Our whole cell immobilisation method generated roughly 60 g of beads from 3.5 g of H. volcanii cell pellet (380 ml broth culture), of which 20 g were used in all biotransformation reactions. Therefore, in this system, 1.1 g dry weight (120 ml broth culture) of whole cell biocatalyst had a high product yield range of 96.4–100% under optimal conditions (in the presence of 5 mM acetophenone substrate after 24 h). By comparison, 5 g of Aspergillus niger whole cell biocatalyst was reported to show a yield range of 53–63% in the presence of 1 mM acetophenone substrate, after 24 h (Kurbanoglu et al. 2007). In another study, 500 ml of Yarrowia lipolytica gave a yield range of 48–94% in the presence of 3.3 mM substrate, after 48 h (Janeczko et al. 2015). The performance of our whole cell biocatalyst is several-fold greater than the above two studies. Furthermore, we provide evidence for high product yield using whole cell biocatalyst for 12 successive cycles, both from freshly prepared beads as well as beads stored at room temperature for a month. In this system, any 1-phenylethanol detected is solely due to the HvADH2 activity from the immobilised H3924 cells, since there was no background conversion in the control strain H3925, or in alginate beads without any immobilised H. volcanii. The engineered strain H1325 (Δadh2 Δadh1 ΔpyrE2 ΔhdrB Nph-pitA Δmrr) used in this work is depleted of all endogenous ADH activity and bioconversion is detected only when the recombinant HvADH2 is expressed.

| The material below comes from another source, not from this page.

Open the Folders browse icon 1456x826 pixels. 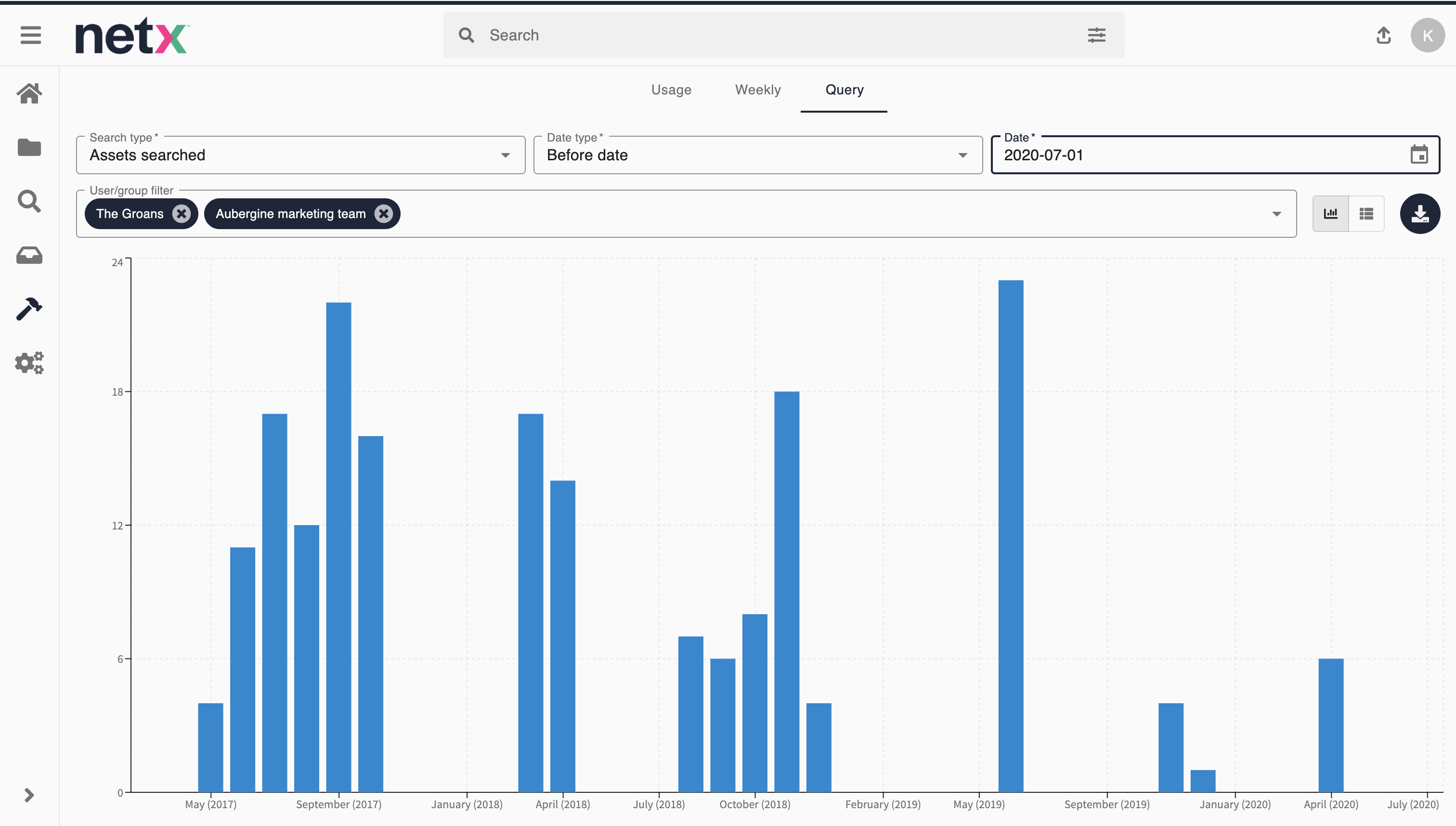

Unchanged diameters of calcium alginate beads confirmed their stability. It is noteworthy the YPC broth contains 2.46 M Na+, 0.18 M Mg2+ and 3 mM Ca2+ of which Na+ and Mg2+ have been referred to as anti-gelling cations for alginate beads (Melvik and Dornish 2004). However, several studies indicate that Mg2+ acts as a cross-linker for alginate bead formation (Topuz et al. 2012; Vicini et al. 2017). Multiple explanations could account for alginate beads in this system withstanding molar concentrations of anti-gelling cations. Firstly, high alginate concentration (4%) meant there was abundance of guluronic acid residues which make gels stable in the presence of monovalent cations such as Na+ (Martinsen et al. 1989). High guluronic acid content also transforms Mg2+ into a gelling cation (Topuz et al. 2012). Secondly, the presence of 3 mM Ca2+ in the YPC broth would have contributed to the stability of the calcium alginate beads, as supplementation of mM calcium is essential for the maintenance of alginate beads (Strand et al. 2004). A 3 mM Ca2+ is also present in 18% salt water used in bead washing steps, this is necessary as H. volcanii cells lyse in a low salt environment.

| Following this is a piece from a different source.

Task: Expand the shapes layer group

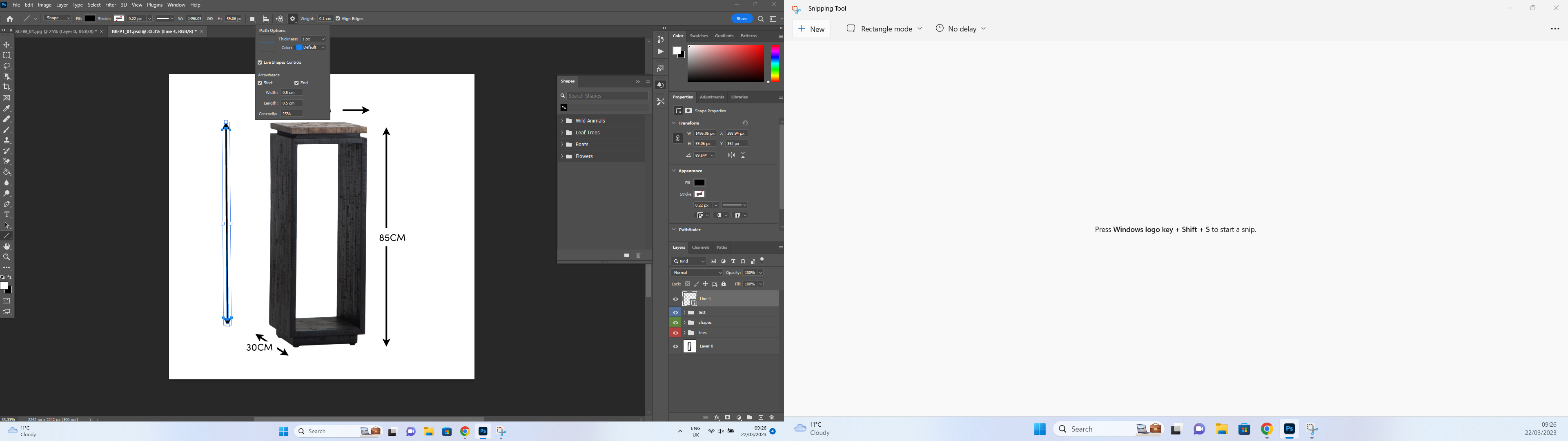Action: pyautogui.click(x=684, y=322)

This system can easily be scaled up by packing alginate beads with immobilised H. volcanii cells into a controlled stirred tank bioreactor (Strillinger et al. 2016). Instead of batch culture condition, it can also be used in a continuous flow system for increased productivity (Porta et al. 2016; Tamborini et al. 2018; Tamborini et al. 2013). When compared with other extremophiles such as thermophiles, the biotechnological potential of halophiles has been less explored. Production of β-carotene by green algae Dunaliella salina and ectoine, an enzyme immobiliser used in cosmetic products by Halomonas elongata represent the few examples of successful application of halophiles in industrial biotechnology (Oren 2010). This could be due to halophiles such as H. volcanii being mechanically fragile and prone to lysis with decreased salt concentrations. This development of this system of immobilised cells in alginate beads circumvents some of these issues and harnesses the biotechnological potential of halophiles to produce valuable biomolecules.